Bumble bees on Prenanthes
Whenever my Hypericum flowers are open, they are covered in bumble bees, especially the common but oh-so-adorable Eastern bumble bee, Bombus impatiens (named by the way, for the genus of plants Impatiens, such as our native jewelweed, I. capensis, which they like to visit). Even when the Hypericum is not flowering, these native bees come visiting to check out what is flowering. In the spring, for example, they love beardtongue flowers (Penstemon).

Bumble bee on Agastache
Bumble bees are one of the few species of native bees that are social. While they don’t make honey, they do create a cluster of wax-brood cells in small hidden spaces such as an old hole or under a clump of grass. Workers tend to the larvae in the cells, bringing more provisions as needed. Small quantities of nectar may be stored for use by the colony. This is unlike solitary bees that provision the larvae once and then do not return.

The nest is only used for one year, and the workers die over the winter. I hope one day to find a nest (even an old one). I feel sure that there is probably one somewhere on my property given how many worker bees that I see. You can see a good picture of a nest here.

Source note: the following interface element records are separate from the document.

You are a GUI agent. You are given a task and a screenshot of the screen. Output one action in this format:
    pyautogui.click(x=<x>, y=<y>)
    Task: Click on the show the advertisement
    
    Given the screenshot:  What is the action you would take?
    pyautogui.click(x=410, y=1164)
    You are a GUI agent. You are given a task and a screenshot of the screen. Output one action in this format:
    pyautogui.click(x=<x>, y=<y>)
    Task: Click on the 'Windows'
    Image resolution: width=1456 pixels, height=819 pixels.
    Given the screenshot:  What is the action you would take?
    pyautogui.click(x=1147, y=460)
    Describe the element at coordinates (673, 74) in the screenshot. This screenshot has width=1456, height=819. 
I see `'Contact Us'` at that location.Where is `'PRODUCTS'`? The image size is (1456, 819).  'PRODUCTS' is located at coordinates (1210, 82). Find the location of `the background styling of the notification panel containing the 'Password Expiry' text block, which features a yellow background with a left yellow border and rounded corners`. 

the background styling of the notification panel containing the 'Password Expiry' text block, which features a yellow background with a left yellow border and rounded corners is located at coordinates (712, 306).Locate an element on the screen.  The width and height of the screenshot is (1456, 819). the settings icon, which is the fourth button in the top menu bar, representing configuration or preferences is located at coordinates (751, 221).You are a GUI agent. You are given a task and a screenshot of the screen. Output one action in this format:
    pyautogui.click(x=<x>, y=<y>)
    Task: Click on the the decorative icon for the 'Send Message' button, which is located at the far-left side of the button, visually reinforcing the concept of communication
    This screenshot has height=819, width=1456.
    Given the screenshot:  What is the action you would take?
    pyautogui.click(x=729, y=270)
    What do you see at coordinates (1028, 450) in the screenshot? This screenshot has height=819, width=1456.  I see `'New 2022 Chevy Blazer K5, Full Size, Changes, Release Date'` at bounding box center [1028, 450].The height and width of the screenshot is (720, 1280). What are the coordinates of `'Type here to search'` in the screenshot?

There are several recent articles out lately about bumble bee population declines and the trend is disturbing. Bees are being affected by pesticide use via the movement of pesticides through the nectar and pollen that they collect. In addition, a study on insect response to climate change shows that they are less likely to move north even while their populations are diminishing in their southern ranges.

Bumble bee on Eupatorium
I have noticed what other flowers that bumble bees visit in my yard. They include anise hyssop (Agastache foeniculum), Eupatorium, rattlesnakeroot (Prenanthes) and some of the non-native herbs that I grow like oregano, catnip and basil. If you grow those herbs, let them go to flower every now and then and see what you get. Their tiny flowers are just perfect for bumbles. Holly (Ilex spp.) flowers are also so popular that I tell people not to plant hollies if they don’t like bees.

Bumble bee on Hypericum

Bumble bees are worth supporting and provide a lot of important pollination services. If you would like to support them, observe what flowers they visit already and add more or try one of the ones mentioned here.


  1. Big fat bumblebees are adorable! I have loads of them in our garden. They especially like visiting my passiflora incarnata blooms.

  2. I don't use pesticides or herbicides on my small patch of property. I consider it a home for the creatures that visit and live here.

  3. I have a nest in an old bird house. I noticed some bumbles on the outside just fanning, the opening of the bird house, with their wings. Guess they are keeping the queen cool.

  4. Love this post and bumbles! Right now they're visiting the Cup plant (Silphium perfoliatum), any of the Joe-pyes (Eutrochium) and coneflowers (Echinacea).